Hinz and Defrère are working on an instrument that will allow astronomers to detect fainter clouds that are only about 10 times -- instead of several thousand times -- brighter than the one in our solar system.

"It's like being here in Victoria and trying to image a firefly circling a lighthouse in San Francisco that is shrouded in fog," Defrère said about the technological challenge.

"That level of sensitivity is the minimum we need for future space telescope missions that are to characterize Earth-like planets that can sustain liquid water on the surface," he explained. "Our goal is to eliminate the dust clouds that are too bright from the catalog of candidates because they are not promising targets to detect planets suitable for life."

"With a bright dust cloud, which is 1,000 times brighter than the one in our solar system, its light becomes comparable to that of its star, which makes it easier to detect," explained Hinz.

Fainter clouds, on the other hand, can be about 10,000 times less bright than their star, so it becomes difficult or impossible for observers to make out their faint glow in the star's overpowering glare.

Funded by NASA, the team is in the middle of carrying out tests to demonstrate the feasibility of these observations using both apertures of the Large Binocular Telescope, or LBT, in Arizona. The project aims at determining how difficult it would be to achieve the desired results before committing to a billion-dollar space telescope mission.

According to Hinz, NASA's goal is to be able take a direct picture of Earth-like, rocky planets and record their spectrum of light to analyze their composition and characteristics such as temperature, presence of water and other parameters.

"To do that, one would need a space telescope specifically designed for this type of imaging," he said. "Our goal is to do a feasibility study of whether it would be possible to distinguish the light emission of the planet from the background emission of the dust cloud through direct observation."

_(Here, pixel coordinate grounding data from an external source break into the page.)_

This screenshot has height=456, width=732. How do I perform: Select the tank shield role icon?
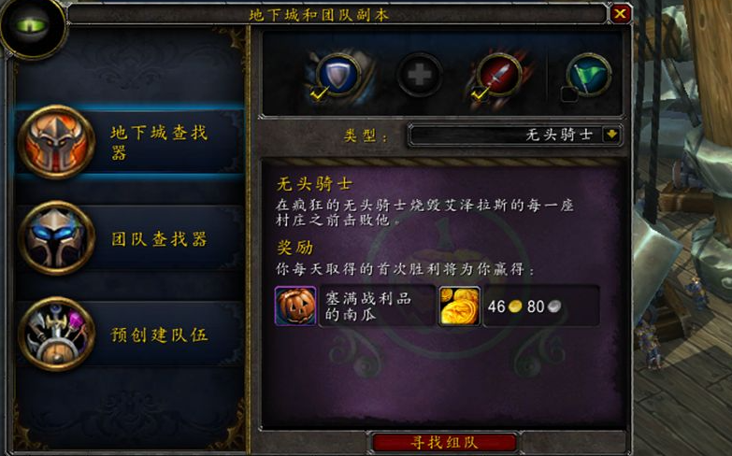coord(338,74)
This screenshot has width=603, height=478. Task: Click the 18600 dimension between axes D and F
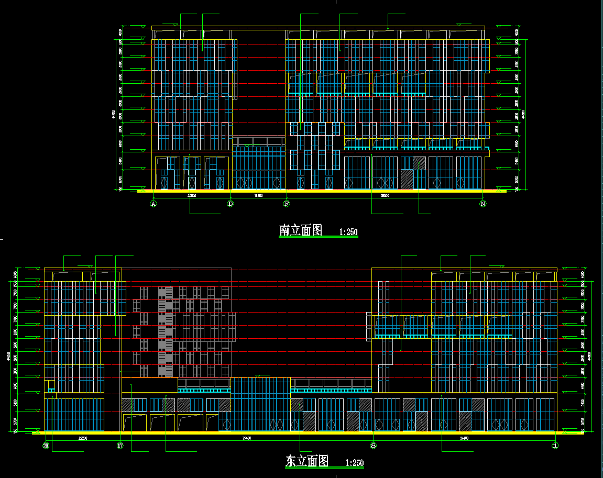tap(258, 195)
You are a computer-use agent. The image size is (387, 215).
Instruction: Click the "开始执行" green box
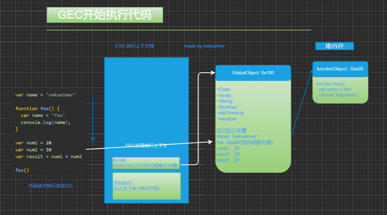(x=146, y=186)
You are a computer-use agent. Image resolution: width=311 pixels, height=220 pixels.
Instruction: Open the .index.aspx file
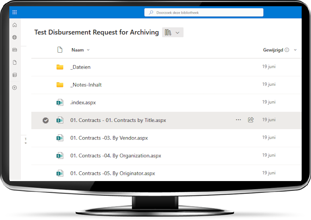coord(83,102)
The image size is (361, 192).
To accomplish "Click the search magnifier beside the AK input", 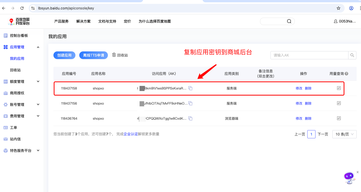I will tap(352, 55).
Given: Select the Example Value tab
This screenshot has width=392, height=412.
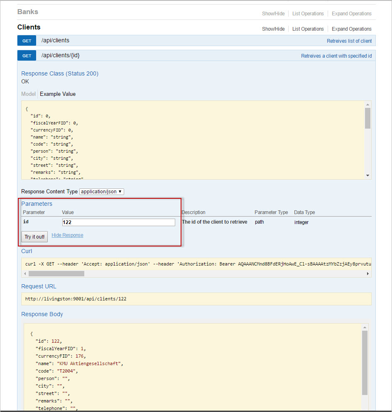Looking at the screenshot, I should click(x=58, y=94).
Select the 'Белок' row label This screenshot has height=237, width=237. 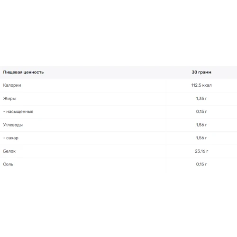9,151
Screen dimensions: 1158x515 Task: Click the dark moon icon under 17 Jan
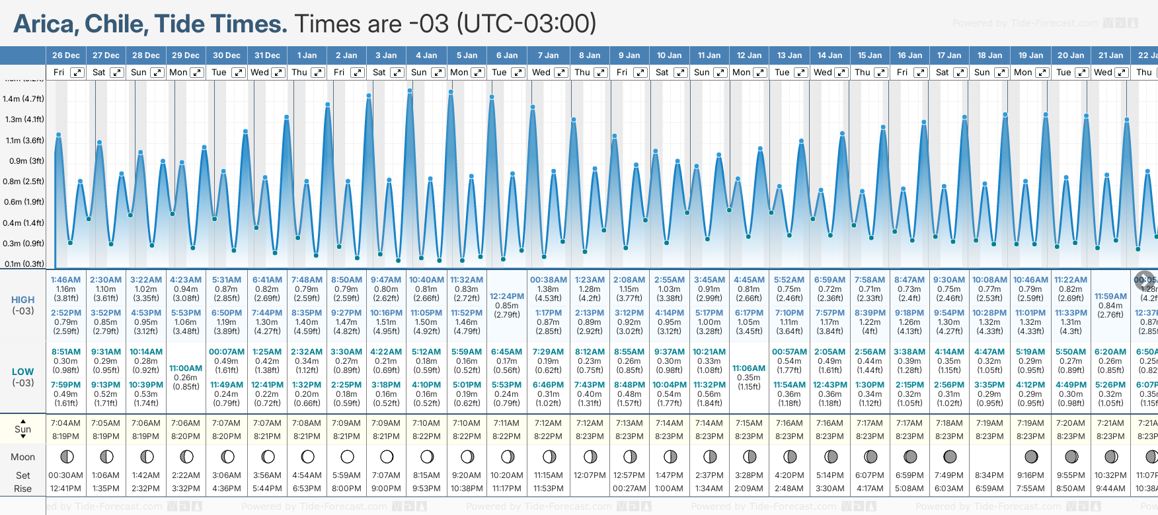point(950,456)
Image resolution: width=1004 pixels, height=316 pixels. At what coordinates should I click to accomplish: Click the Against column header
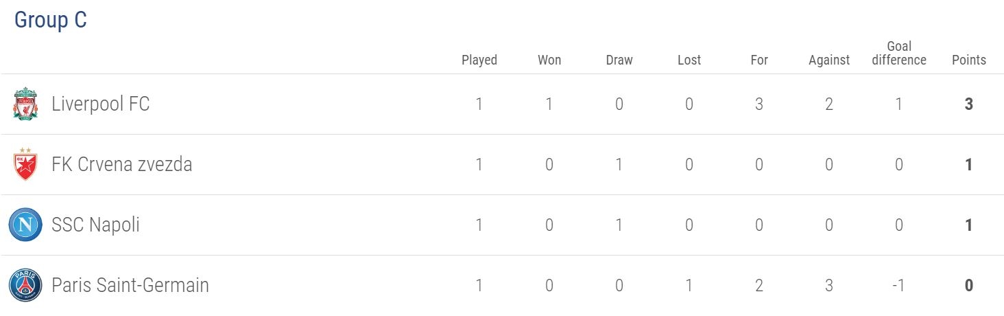click(x=829, y=60)
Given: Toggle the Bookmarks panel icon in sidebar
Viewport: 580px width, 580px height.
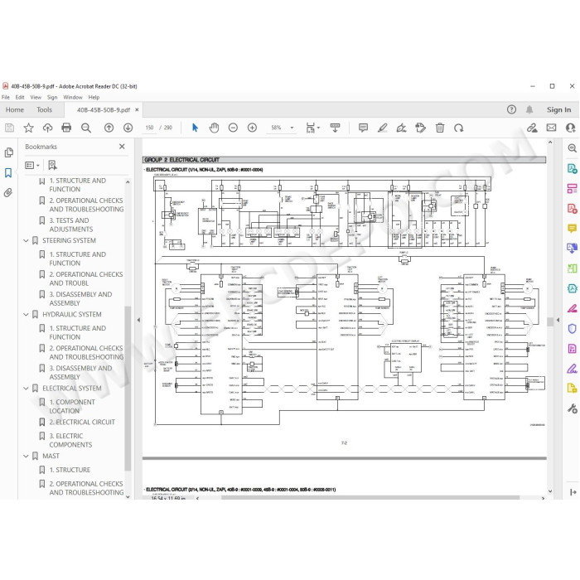Looking at the screenshot, I should click(x=8, y=172).
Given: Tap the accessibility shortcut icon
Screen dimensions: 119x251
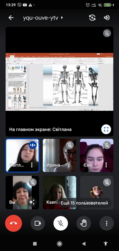Looking at the screenshot, I should [105, 244].
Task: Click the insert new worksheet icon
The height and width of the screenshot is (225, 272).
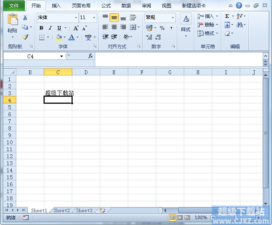Action: 102,210
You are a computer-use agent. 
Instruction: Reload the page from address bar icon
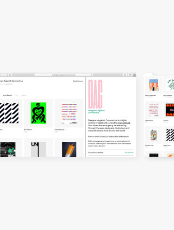(x=92, y=75)
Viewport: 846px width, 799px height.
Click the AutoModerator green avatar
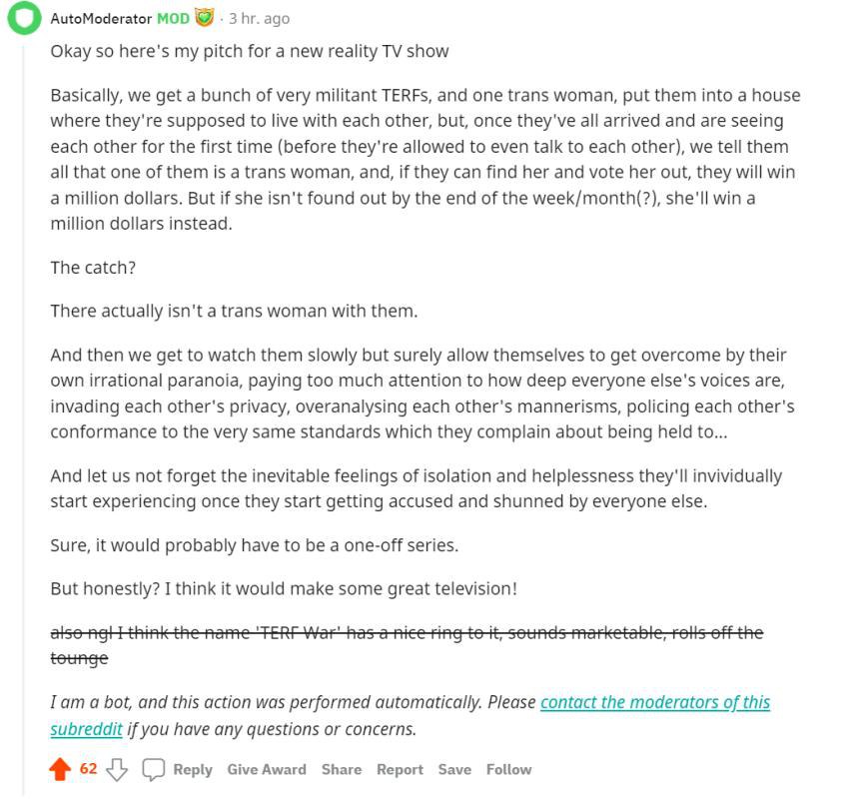point(22,19)
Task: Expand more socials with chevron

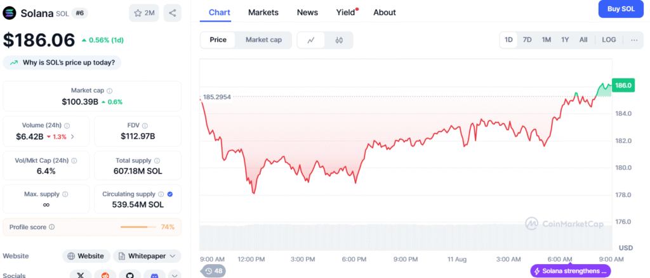Action: click(x=175, y=275)
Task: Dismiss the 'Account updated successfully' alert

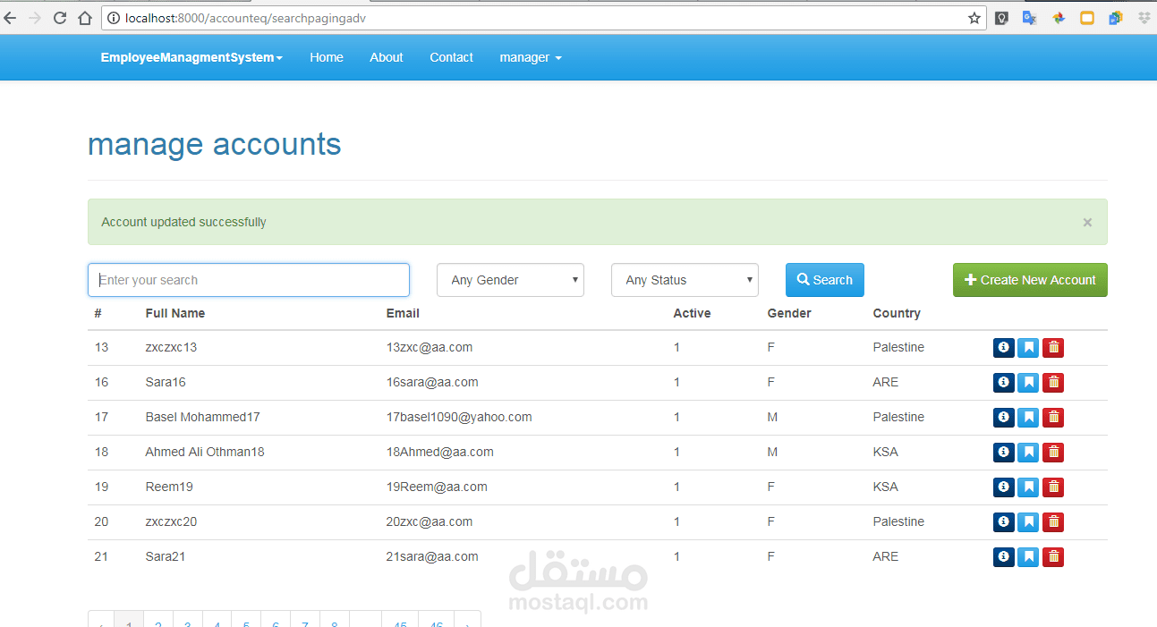Action: pos(1087,223)
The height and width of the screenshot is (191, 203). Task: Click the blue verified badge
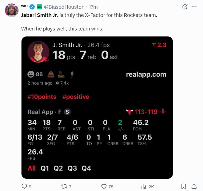click(x=33, y=6)
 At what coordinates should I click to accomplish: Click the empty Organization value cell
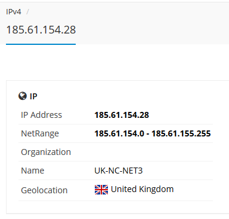coord(153,152)
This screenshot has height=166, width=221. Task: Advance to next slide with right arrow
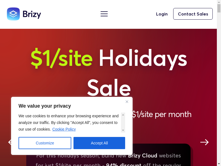pos(204,142)
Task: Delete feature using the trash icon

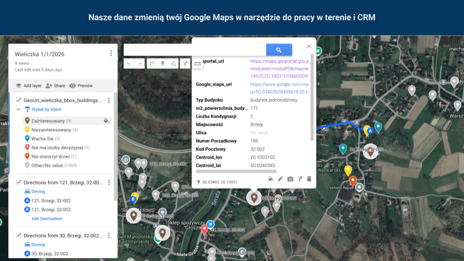Action: (309, 179)
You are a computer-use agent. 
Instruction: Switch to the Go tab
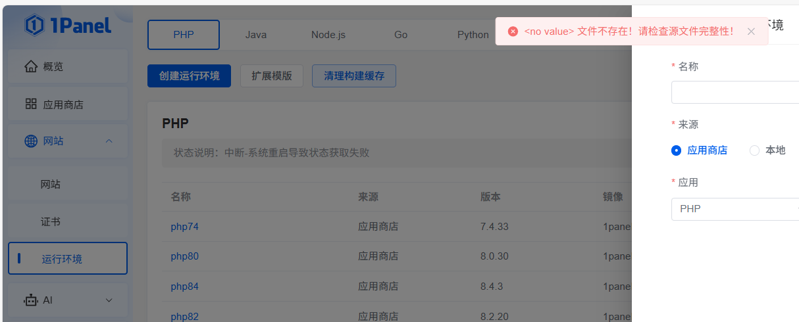click(401, 35)
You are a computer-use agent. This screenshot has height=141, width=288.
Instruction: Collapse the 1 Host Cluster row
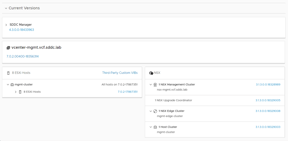pyautogui.click(x=151, y=127)
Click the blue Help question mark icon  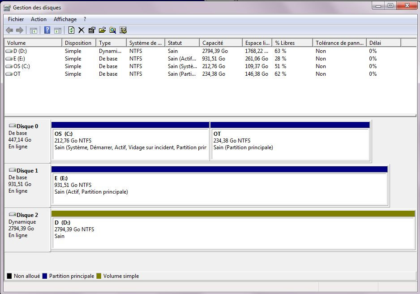coord(47,30)
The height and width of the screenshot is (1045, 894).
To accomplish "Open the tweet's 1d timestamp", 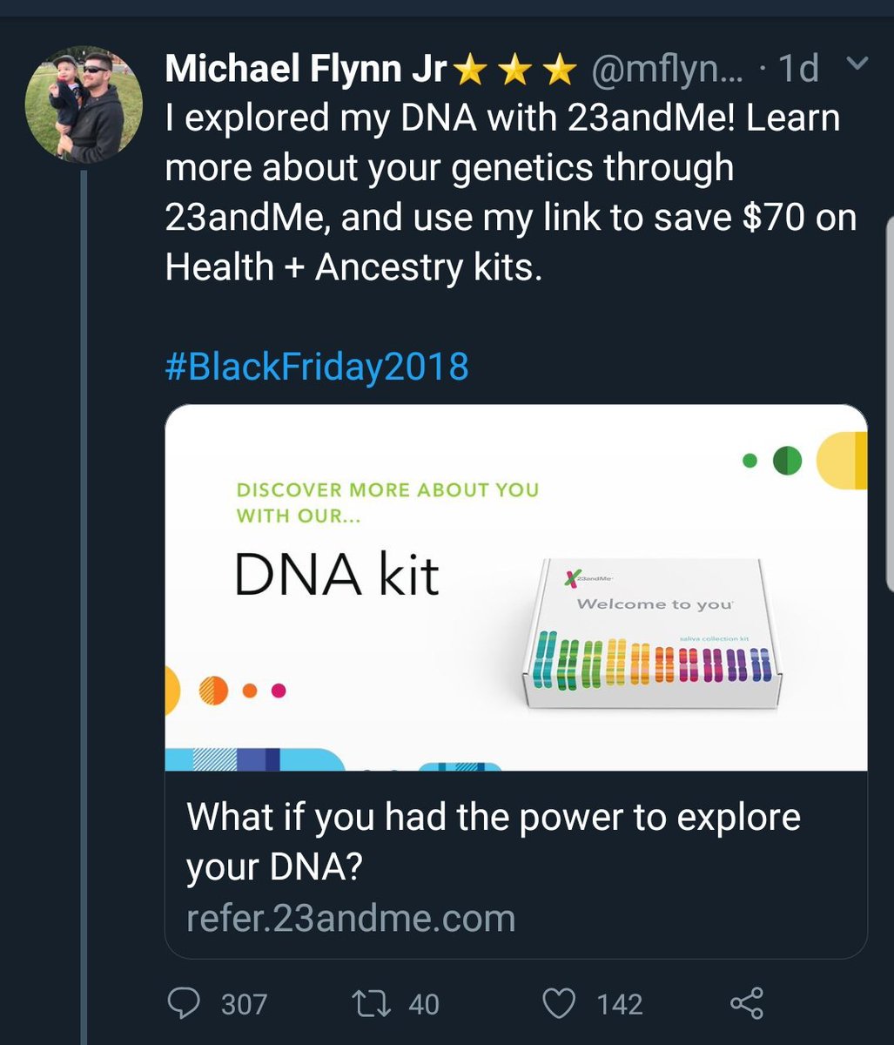I will coord(798,70).
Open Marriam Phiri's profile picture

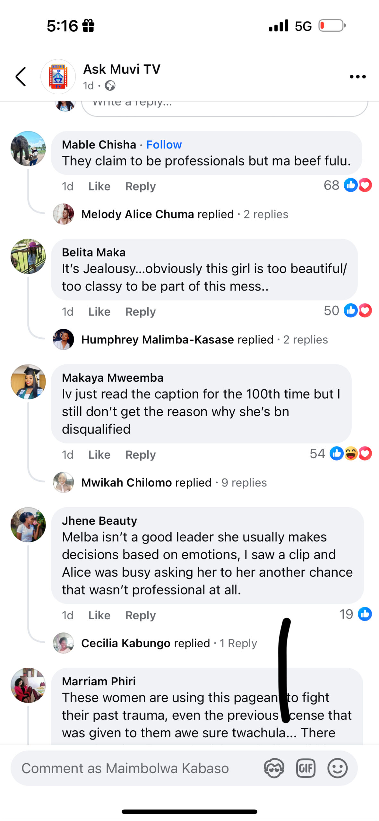coord(28,685)
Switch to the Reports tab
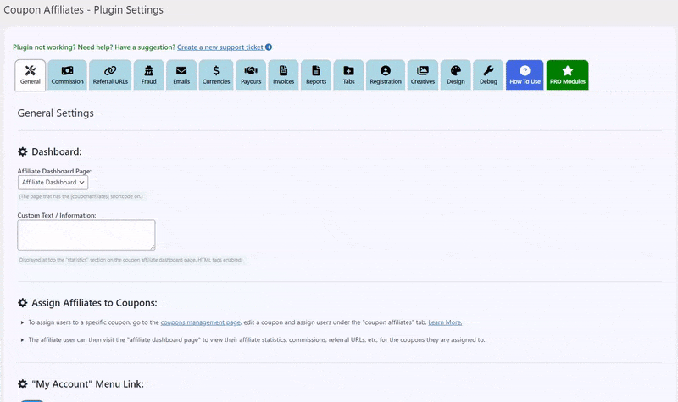678x402 pixels. (x=316, y=75)
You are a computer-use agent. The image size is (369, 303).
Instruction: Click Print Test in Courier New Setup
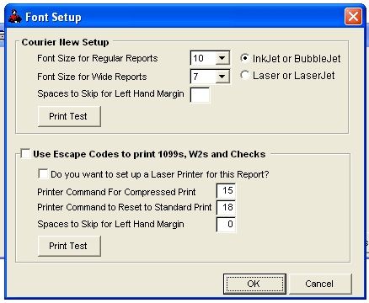[x=69, y=116]
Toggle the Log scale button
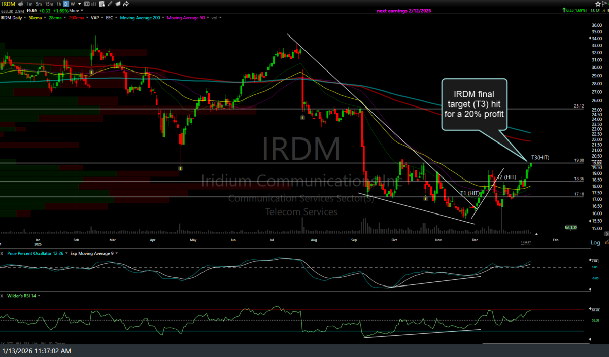This screenshot has height=357, width=609. tap(595, 243)
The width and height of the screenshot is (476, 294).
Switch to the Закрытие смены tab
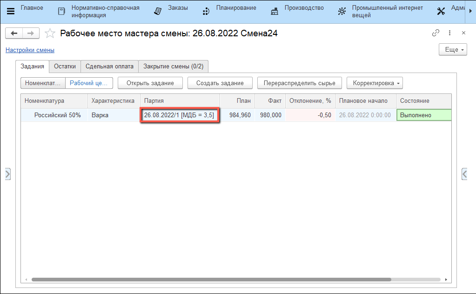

The researchers take advantage of a technique known as nulling interferometry and the unique configuration of the LBT, which resembles a giant pair of binoculars.

"We combine the light from two apertures, cancel out the light from the central star, and with that it becomes easier to see the light from the dust cloud," Hinz explained. "To achieve this, we have to cause the two light paths to interfere with each other, which requires lining them up with very high precision. We'll always have some starlight left because of imperfections in the system, but our goal is to cancel it out to a level of 10,000 to get down to where we can at least detect the faint glow of the dust cloud."

The work presented at the conference used the same technique with the two large telescopes of the Keck Observatory in Hawaii in order to detect the dust cloud around the star Fomalhaut located 25 light years from our sun.

"Based on our observations at the European Very Large Telescope Interferometer, we knew that Fomalhaut was surrounded by a bright dust cloud located very close to the star," said Jérémy Lebreton, principal investigator of the study, who is at the Institut de Planétologie et d'Astrophysique in Grenoble, France.

"Using the Keck Interferometer, we found out that Fomalhaut has a less bright, more diffuse cloud orbiting close to the habitable zone that resembles the Main Asteroid Belt in our solar system. This belt is likely in dynamical interaction with yet undetected planets."

The study presented here is one in a series of three publications and was conducted in collaboration with the University of Amsterdam the University of Liège in Belgium NASA's Jet Propulsion Laboratory at Caltech, Pasadena, Calif. the University of Paris and the University of Arizona in Tucson, Ariz.